Built around a tight budget, "Naked Alibi" proved once more the adage that with a sharply honed film noir script combined with good casting, along with disciplined direction and perceptive camera work, success can be achieved.
"Naked Alibi" was a product of its time and as one observes members of the cast an immediate connection is made toward television since so many achieved starring status in the home screen medium.
Hunter's shrewd casting instincts saw him pair Grahame alongside another legendary film noir performer, Sterling Hayden, who had already appeared in John Huston's "The Asphalt Jungle" and the following year would be seen in the movie that launched the major film directing career of Stanley Kubrick, "The Killing."

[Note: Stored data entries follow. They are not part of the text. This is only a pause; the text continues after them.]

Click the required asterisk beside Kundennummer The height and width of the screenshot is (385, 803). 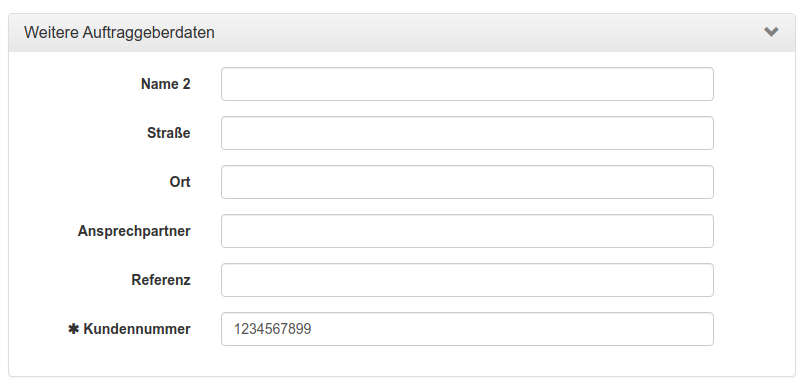73,329
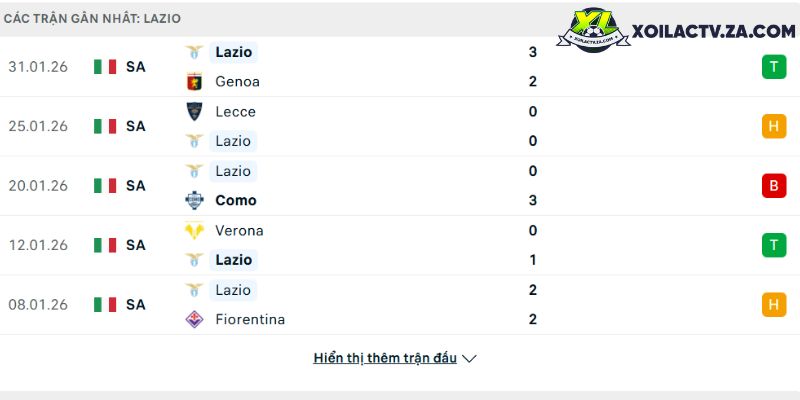Image resolution: width=800 pixels, height=400 pixels.
Task: Click the Genoa team name
Action: (237, 82)
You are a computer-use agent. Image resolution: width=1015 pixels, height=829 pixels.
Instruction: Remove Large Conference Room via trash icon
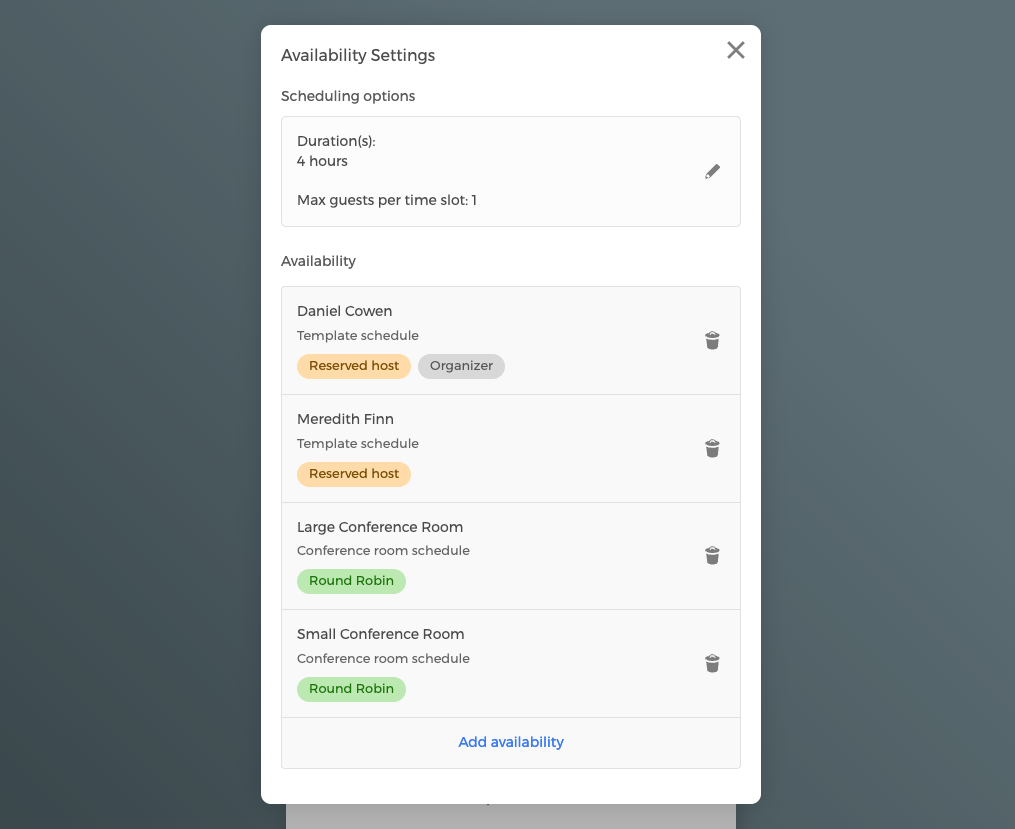(712, 556)
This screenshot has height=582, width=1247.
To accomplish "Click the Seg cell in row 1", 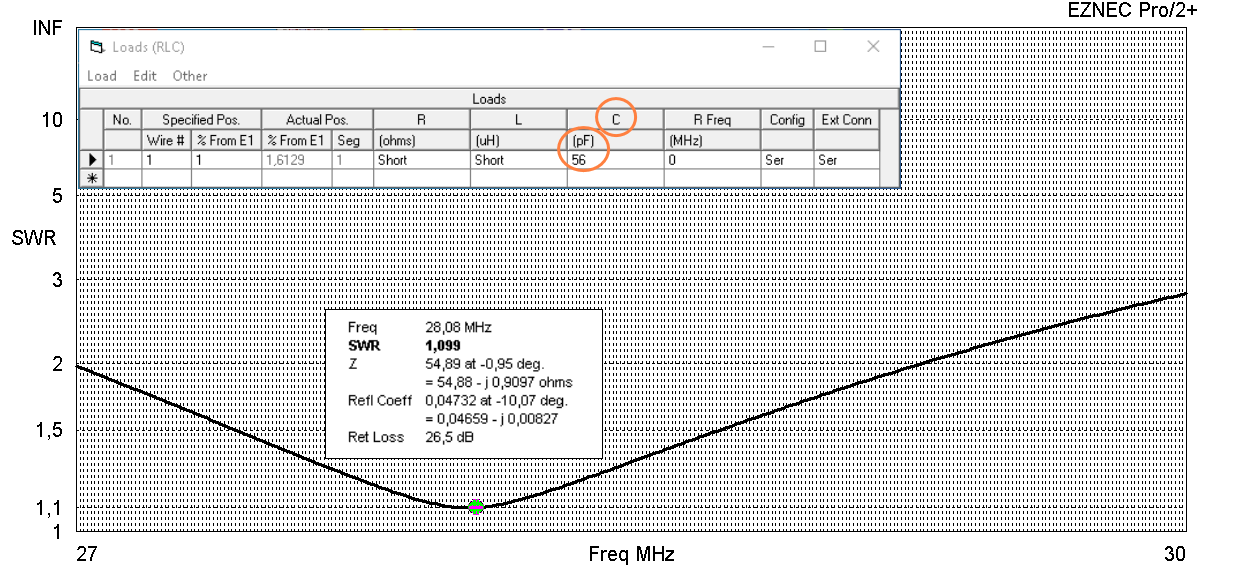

Hayden played a similar role for Huston and Kubrick, a loner and second tier criminal hoping to achieve one big payoff that would provide him with the good life and retirement from life's rat race.
Director Jerry Hopper, who became a top television director, including 11 episodes of "Burke's Law" starring Gene Barry, made convincing use of the staple Hayden crisp, masculine, no nonsense delivery and manner. It was just that in this case he was portraying a fired chief of detectives determined to prove that he had been correct all along in the incident that caused his dismissal.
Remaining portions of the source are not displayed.